Кажется, она всё-таки не поверила мне. «Диффузия с душко́м», – только и сказала, на что лишь оставалось пожать плечами.
Она приехала в Адеград, потому как в Фигово работка ей не светила. Нормальная работка. Впрочем, нормальная работка не светила ей и в Адеграде, но здесь была я. Скрепя сердце, я кинулась помогать младшей сестрице, смотревшей на меня с восхищённым осуждением – особенно после разговора о том, что ещё не дошло до провинции. Через несколько дней после приезда я устроила сестрицу в Муниципальный центр эвтаназии – санитаркой, по великому блату. Эвтаназию делали всем желающим, боявшимся заменить старый ливер нутра на новый (чтобы всегда быть в отличной форме и не менять тело). Сестрице не приходилось делать самой ничего такого, что обожгло бы её, так скажем, не рожавшую душу. Я обещала сестрице найти место получше – как только, так сразу. В любом случае она должна была быть довольна – ведь в Фигово она получала раз в пять меньше.
Я же чувствовала себя плохо. То ли ливер последнего Предмета не подошёл мне по группе риска, то ли вероятность приживания оболочки души оказалась слишком низкой за счёт повышенной чувствительности этого экземпляра… Чёрт его знает: меня плющило, а ещё я старела. Сестрица смотрела с сожалением и укоризной: «Зачем купила его? Зачем взяла грех на аниму? Думаешь, всё продаётся?» – «Да, девочка моя, всё продаётся», – не уступала я, продолжая стареть. – «Если б в Адеграде не было нутряных рынков, ты бы…» – «Если б в Адеграде не было нутряных рынков, не было бы Адеграда, а ты получала бы в Фигово ровно столько, сколько стоят в месяц коммунальные платежи за твою халупу» – «Но ведь живут же…» – «Они везде живут. Но ты ведь не хочешь как они?» – «Не хочу», – сестрица плакала, разглядывая мои морщины и уродливые пигментные пятна. Действительно, субстанция нутра Того Предмета – Моего Предмета Первой Необходимости – никак не хотела приживаться. И вот он, результат: ещё недавно мне было тридцать, а потом – сразу – гусиные лапки, лёгкая седина; а потом – сразу – седина, гусиные лапки; кожа, волосы, зубы; бессонница, глаза, мигрень; ноги, шея, спина… В девяносто два, скрюченная колесом, я напоминала хиппующую бабу-ягиню. Сестрица всё плакала и просила меня покаяться, но я не могла каяться, к тому же, б о ж к и у нас были разные.

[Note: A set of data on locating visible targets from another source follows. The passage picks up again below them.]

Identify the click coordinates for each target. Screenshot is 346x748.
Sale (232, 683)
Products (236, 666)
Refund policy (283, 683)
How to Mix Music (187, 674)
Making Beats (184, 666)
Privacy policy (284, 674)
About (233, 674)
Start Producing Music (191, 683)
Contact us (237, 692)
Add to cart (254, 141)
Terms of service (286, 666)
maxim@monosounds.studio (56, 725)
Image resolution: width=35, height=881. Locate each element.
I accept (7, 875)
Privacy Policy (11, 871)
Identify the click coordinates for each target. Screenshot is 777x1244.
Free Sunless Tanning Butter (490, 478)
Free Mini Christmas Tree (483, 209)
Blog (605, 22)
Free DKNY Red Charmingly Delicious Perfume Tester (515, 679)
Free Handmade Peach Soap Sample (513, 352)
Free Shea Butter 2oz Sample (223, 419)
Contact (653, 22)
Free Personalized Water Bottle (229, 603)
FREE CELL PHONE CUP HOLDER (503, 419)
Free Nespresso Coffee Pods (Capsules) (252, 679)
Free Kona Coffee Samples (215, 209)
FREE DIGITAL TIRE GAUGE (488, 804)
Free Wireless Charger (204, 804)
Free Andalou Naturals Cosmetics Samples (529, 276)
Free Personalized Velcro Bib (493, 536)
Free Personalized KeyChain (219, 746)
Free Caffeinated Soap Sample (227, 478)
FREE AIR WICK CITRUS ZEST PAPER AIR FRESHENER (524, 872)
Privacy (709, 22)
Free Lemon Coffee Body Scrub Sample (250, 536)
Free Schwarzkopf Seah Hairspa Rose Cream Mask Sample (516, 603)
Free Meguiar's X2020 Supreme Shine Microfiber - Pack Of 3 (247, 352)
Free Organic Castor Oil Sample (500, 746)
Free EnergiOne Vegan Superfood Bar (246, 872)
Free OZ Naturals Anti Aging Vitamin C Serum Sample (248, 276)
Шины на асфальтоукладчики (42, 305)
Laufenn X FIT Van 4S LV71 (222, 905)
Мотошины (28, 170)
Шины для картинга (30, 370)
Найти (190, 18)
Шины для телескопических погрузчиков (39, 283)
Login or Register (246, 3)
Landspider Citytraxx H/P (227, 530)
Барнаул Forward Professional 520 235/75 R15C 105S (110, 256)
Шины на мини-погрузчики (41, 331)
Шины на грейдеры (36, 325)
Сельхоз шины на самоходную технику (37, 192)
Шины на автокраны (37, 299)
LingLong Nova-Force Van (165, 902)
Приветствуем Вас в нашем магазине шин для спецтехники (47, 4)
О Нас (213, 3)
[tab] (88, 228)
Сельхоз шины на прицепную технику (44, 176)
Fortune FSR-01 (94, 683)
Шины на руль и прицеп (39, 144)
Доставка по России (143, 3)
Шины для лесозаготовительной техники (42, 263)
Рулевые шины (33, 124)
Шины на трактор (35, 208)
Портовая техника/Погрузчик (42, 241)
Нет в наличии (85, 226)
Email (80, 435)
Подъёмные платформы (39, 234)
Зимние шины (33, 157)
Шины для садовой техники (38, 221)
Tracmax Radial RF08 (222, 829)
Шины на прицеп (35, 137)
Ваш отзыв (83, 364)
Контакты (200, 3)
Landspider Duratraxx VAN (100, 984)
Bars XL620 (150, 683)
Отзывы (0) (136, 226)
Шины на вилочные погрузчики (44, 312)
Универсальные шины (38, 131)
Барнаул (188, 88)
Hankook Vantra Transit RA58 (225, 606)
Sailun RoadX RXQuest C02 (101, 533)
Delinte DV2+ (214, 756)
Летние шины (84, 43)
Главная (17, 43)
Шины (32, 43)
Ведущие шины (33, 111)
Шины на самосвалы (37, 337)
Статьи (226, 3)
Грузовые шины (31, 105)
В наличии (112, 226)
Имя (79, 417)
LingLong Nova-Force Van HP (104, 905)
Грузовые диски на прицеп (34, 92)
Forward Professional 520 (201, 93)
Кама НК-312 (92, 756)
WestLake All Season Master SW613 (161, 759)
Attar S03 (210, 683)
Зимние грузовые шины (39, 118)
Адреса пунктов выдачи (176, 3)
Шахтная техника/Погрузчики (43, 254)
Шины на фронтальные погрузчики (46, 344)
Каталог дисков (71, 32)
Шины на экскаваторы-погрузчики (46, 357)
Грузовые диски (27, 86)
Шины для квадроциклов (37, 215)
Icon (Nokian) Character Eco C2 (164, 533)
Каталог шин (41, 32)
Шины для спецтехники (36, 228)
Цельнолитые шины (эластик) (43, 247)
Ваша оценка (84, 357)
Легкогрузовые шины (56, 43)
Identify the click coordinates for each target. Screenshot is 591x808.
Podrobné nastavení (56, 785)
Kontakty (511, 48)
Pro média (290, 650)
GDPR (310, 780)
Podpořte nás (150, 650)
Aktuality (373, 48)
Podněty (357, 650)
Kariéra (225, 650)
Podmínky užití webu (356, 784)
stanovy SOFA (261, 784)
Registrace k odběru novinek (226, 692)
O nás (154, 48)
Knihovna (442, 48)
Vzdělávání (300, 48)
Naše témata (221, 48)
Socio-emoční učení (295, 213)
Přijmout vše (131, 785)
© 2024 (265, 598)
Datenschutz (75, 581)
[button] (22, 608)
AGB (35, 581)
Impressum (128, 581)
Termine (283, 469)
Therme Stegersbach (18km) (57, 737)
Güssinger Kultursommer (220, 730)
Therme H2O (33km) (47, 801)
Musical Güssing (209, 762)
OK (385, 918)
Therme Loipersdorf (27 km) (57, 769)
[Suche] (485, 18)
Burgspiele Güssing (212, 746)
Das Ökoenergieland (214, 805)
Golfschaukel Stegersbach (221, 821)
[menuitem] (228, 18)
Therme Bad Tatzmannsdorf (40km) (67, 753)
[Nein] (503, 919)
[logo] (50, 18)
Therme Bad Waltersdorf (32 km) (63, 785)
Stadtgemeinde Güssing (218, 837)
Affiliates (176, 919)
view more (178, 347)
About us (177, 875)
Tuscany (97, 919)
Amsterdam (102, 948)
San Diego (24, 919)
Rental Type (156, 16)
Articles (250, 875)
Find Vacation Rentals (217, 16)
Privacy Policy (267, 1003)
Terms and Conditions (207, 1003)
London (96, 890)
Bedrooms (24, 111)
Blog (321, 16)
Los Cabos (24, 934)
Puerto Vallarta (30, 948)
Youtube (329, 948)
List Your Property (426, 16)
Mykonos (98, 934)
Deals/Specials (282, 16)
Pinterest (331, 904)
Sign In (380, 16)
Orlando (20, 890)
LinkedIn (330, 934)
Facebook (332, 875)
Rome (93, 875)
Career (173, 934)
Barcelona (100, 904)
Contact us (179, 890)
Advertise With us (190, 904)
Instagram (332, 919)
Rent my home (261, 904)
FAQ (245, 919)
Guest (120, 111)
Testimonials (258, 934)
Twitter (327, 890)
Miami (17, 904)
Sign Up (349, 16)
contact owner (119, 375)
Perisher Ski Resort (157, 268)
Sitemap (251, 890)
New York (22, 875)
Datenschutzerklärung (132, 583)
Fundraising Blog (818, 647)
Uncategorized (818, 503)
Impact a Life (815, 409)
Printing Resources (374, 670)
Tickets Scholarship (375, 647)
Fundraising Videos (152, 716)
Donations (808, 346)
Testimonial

Продолжая работать в Центре эвтаназии, сестрица тем не менее искренне не понимала, как можно продавать нутро. Наконец, не выдержав, она сказала мне – беззубой, почти оглохшей и ослепшей: «Пойду в подвал. Я знаю, что делать». Могла ли я, карга, её удержать? Я знала только то, что знала: имплантат не прижился. Один процент из ста: бывает. Ничего удивительного, что это произошло именно со мной. У меня ведь очень больное нутро, очень. А какое оно могло быть после того, как меня выродили?
Я слышала, как скрипнула подвальная дверь и как сестрица споткнулась о полено. И ещё. Ещё. Я заткнула уши. Мне не хотелось… И ещё. «Божок-божок, мне купи пирожок, пойдём мы на лужок…» – вспомнилось детская считалочка: глупый, глупый, глупый ум!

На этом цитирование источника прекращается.